# EXERCISE DETAILS
What is needed is an exact copy of all the entries below.

[Stored data]
^^^^

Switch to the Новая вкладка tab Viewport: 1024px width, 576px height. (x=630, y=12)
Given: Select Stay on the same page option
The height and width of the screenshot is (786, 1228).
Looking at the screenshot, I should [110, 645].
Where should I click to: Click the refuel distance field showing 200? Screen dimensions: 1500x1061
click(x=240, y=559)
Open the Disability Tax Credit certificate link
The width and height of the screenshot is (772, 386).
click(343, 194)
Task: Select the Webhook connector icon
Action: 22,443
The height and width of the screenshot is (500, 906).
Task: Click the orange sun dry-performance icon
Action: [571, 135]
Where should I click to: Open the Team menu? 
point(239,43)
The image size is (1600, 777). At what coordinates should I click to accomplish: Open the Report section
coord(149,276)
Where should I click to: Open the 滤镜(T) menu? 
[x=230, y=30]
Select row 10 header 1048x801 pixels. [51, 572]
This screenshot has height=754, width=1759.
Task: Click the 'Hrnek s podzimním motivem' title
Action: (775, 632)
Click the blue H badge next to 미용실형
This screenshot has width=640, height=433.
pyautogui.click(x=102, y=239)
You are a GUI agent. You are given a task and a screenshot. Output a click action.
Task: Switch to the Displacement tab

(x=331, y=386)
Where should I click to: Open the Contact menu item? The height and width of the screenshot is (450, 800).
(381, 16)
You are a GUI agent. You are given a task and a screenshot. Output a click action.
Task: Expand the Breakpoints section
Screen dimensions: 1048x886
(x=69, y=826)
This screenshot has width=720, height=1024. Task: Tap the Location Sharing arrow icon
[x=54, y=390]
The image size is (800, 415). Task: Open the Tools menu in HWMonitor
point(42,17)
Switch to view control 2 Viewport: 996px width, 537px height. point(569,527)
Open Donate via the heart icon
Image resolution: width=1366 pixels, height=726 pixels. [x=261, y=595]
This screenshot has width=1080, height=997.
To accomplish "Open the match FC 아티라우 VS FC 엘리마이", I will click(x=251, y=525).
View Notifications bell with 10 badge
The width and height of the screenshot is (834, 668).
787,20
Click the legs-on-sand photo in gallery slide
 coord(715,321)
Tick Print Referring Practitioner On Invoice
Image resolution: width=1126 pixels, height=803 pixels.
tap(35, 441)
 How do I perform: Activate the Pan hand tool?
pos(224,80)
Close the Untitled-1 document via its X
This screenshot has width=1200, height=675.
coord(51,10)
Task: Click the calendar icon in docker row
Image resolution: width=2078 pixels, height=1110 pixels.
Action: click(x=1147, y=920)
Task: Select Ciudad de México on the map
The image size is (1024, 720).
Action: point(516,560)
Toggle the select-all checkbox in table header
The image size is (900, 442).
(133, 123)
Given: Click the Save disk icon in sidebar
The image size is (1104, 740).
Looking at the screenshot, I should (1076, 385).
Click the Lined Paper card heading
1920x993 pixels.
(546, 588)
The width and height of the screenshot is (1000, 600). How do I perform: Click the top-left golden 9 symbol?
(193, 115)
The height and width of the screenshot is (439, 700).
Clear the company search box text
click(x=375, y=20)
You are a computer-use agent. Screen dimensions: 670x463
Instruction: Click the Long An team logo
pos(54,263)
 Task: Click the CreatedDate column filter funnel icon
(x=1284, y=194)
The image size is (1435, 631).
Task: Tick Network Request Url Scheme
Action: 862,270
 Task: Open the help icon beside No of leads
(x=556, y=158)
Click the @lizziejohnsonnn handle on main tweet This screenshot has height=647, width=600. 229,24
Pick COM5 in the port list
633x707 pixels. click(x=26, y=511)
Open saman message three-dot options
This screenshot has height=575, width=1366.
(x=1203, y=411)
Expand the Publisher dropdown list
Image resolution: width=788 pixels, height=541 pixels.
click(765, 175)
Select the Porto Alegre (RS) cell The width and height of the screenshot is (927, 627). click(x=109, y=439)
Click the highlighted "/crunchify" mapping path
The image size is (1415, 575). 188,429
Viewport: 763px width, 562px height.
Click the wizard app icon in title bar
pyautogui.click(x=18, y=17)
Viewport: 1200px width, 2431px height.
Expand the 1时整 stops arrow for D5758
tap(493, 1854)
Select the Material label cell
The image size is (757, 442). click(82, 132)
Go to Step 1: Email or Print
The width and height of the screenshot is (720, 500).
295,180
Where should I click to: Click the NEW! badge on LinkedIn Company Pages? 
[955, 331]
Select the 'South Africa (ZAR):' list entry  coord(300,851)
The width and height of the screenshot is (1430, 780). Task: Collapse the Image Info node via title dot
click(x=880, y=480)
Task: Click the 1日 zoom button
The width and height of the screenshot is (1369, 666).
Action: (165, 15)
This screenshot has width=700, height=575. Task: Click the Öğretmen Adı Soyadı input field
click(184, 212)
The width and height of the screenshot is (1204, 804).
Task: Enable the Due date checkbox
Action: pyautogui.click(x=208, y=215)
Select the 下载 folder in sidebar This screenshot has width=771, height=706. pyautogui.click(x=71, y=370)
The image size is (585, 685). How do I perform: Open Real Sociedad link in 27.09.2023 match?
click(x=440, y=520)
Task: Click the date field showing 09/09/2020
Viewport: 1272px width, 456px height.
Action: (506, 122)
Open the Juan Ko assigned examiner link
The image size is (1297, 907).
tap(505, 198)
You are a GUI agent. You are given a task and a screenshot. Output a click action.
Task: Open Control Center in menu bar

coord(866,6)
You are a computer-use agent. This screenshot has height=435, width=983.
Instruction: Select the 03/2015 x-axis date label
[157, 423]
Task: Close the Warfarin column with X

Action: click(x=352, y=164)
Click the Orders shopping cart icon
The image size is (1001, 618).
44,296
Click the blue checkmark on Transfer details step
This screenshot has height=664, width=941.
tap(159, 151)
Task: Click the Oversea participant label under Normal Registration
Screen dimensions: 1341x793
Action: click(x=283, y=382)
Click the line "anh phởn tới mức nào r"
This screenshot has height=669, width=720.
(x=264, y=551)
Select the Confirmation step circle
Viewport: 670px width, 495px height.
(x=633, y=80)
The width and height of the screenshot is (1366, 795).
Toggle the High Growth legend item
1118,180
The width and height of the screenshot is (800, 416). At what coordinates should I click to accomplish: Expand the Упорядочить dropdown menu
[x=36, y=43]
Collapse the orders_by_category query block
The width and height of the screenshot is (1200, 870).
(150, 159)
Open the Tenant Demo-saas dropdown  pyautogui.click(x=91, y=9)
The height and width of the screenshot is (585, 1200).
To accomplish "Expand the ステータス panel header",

^^^^

# EXPECTED ANSWER
Switch to the Новая вкладка tab Viewport: 1024px width, 576px height. (x=630, y=12)
Given: Select Stay on the same page option
The height and width of the screenshot is (786, 1228).
Looking at the screenshot, I should [110, 645].
Where should I click to: Click the refuel distance field showing 200? Screen dimensions: 1500x1061
click(x=240, y=559)
Open the Disability Tax Credit certificate link
The width and height of the screenshot is (772, 386).
click(343, 194)
Task: Select the Webhook connector icon
Action: 22,443
The height and width of the screenshot is (500, 906).
Task: Click the orange sun dry-performance icon
Action: [571, 135]
Where should I click to: Open the Team menu? 
point(239,43)
The image size is (1600, 777). At what coordinates should I click to accomplish: Open the Report section
coord(149,276)
Where should I click to: Open the 滤镜(T) menu? 
[x=230, y=30]
Select row 10 header 1048x801 pixels. [51, 572]
This screenshot has height=754, width=1759.
Task: Click the 'Hrnek s podzimním motivem' title
Action: (775, 632)
Click the blue H badge next to 미용실형
This screenshot has width=640, height=433.
pyautogui.click(x=102, y=239)
You are a GUI agent. You are given a task and a screenshot. Output a click action.
Task: Switch to the Displacement tab

(x=331, y=386)
Where should I click to: Open the Contact menu item? The height and width of the screenshot is (450, 800).
(381, 16)
You are a GUI agent. You are given a task and a screenshot. Output a click action.
Task: Expand the Breakpoints section
Screen dimensions: 1048x886
(x=69, y=826)
This screenshot has width=720, height=1024. Task: Tap the Location Sharing arrow icon
[x=54, y=390]
The image size is (800, 415). Task: Open the Tools menu in HWMonitor
point(42,17)
Switch to view control 2 Viewport: 996px width, 537px height. point(569,527)
Open Donate via the heart icon
Image resolution: width=1366 pixels, height=726 pixels. [x=261, y=595]
This screenshot has width=1080, height=997.
To accomplish "Open the match FC 아티라우 VS FC 엘리마이", I will click(x=251, y=525).
View Notifications bell with 10 badge
The width and height of the screenshot is (834, 668).
787,20
Click the legs-on-sand photo in gallery slide
 coord(715,321)
Tick Print Referring Practitioner On Invoice
Image resolution: width=1126 pixels, height=803 pixels.
tap(35, 441)
 How do I perform: Activate the Pan hand tool?
pos(224,80)
Close the Untitled-1 document via its X
This screenshot has width=1200, height=675.
coord(51,10)
Task: Click the calendar icon in docker row
Image resolution: width=2078 pixels, height=1110 pixels.
Action: click(x=1147, y=920)
Task: Select Ciudad de México on the map
The image size is (1024, 720).
Action: point(516,560)
Toggle the select-all checkbox in table header
The image size is (900, 442).
(133, 123)
Given: Click the Save disk icon in sidebar
The image size is (1104, 740).
Looking at the screenshot, I should (1076, 385).
Click the Lined Paper card heading
1920x993 pixels.
(546, 588)
The width and height of the screenshot is (1000, 600). How do I perform: Click the top-left golden 9 symbol?
(193, 115)
The height and width of the screenshot is (439, 700).
Clear the company search box text
click(x=375, y=20)
You are a computer-use agent. Screen dimensions: 670x463
Instruction: Click the Long An team logo
pos(54,263)
 Task: Click the CreatedDate column filter funnel icon
(x=1284, y=194)
The image size is (1435, 631).
Task: Tick Network Request Url Scheme
Action: 862,270
 Task: Open the help icon beside No of leads
(x=556, y=158)
Click the @lizziejohnsonnn handle on main tweet This screenshot has height=647, width=600. 229,24
Pick COM5 in the port list
633x707 pixels. click(x=26, y=511)
Open saman message three-dot options
This screenshot has height=575, width=1366.
(x=1203, y=411)
Expand the Publisher dropdown list
Image resolution: width=788 pixels, height=541 pixels.
click(765, 175)
Select the Porto Alegre (RS) cell The width and height of the screenshot is (927, 627). click(x=109, y=439)
Click the highlighted "/crunchify" mapping path
The image size is (1415, 575). 188,429
Viewport: 763px width, 562px height.
Click the wizard app icon in title bar
pyautogui.click(x=18, y=17)
Viewport: 1200px width, 2431px height.
Expand the 1时整 stops arrow for D5758
tap(493, 1854)
Select the Material label cell
The image size is (757, 442). click(82, 132)
Go to Step 1: Email or Print
The width and height of the screenshot is (720, 500).
295,180
Where should I click to: Click the NEW! badge on LinkedIn Company Pages? 
[955, 331]
Select the 'South Africa (ZAR):' list entry  coord(300,851)
The width and height of the screenshot is (1430, 780). Task: Collapse the Image Info node via title dot
click(x=880, y=480)
Task: Click the 1日 zoom button
The width and height of the screenshot is (1369, 666).
Action: (165, 15)
This screenshot has width=700, height=575. Task: Click the Öğretmen Adı Soyadı input field
click(184, 212)
The width and height of the screenshot is (1204, 804).
Task: Enable the Due date checkbox
Action: pyautogui.click(x=208, y=215)
Select the 下载 folder in sidebar This screenshot has width=771, height=706. pyautogui.click(x=71, y=370)
The image size is (585, 685). How do I perform: Open Real Sociedad link in 27.09.2023 match?
click(x=440, y=520)
Task: Click the date field showing 09/09/2020
Viewport: 1272px width, 456px height.
Action: (506, 122)
Open the Juan Ko assigned examiner link
The image size is (1297, 907).
tap(505, 198)
You are a GUI agent. You are given a task and a screenshot. Output a click action.
Task: Open Control Center in menu bar

coord(866,6)
You are a computer-use agent. This screenshot has height=435, width=983.
Instruction: Select the 03/2015 x-axis date label
[157, 423]
Task: Close the Warfarin column with X

Action: click(x=352, y=164)
Click the Orders shopping cart icon
The image size is (1001, 618).
44,296
Click the blue checkmark on Transfer details step
This screenshot has height=664, width=941.
tap(159, 151)
Task: Click the Oversea participant label under Normal Registration
Screen dimensions: 1341x793
Action: click(x=283, y=382)
Click the line "anh phởn tới mức nào r"
This screenshot has height=669, width=720.
(x=264, y=551)
Select the Confirmation step circle
Viewport: 670px width, 495px height.
(x=633, y=80)
The width and height of the screenshot is (1366, 795).
Toggle the High Growth legend item
1118,180
The width and height of the screenshot is (800, 416). At what coordinates should I click to accomplish: Expand the Упорядочить dropdown menu
[x=36, y=43]
Collapse the orders_by_category query block
The width and height of the screenshot is (1200, 870).
(150, 159)
Open the Tenant Demo-saas dropdown  pyautogui.click(x=91, y=9)
The height and width of the screenshot is (585, 1200).
To accomplish "Expand the ステータス panel header",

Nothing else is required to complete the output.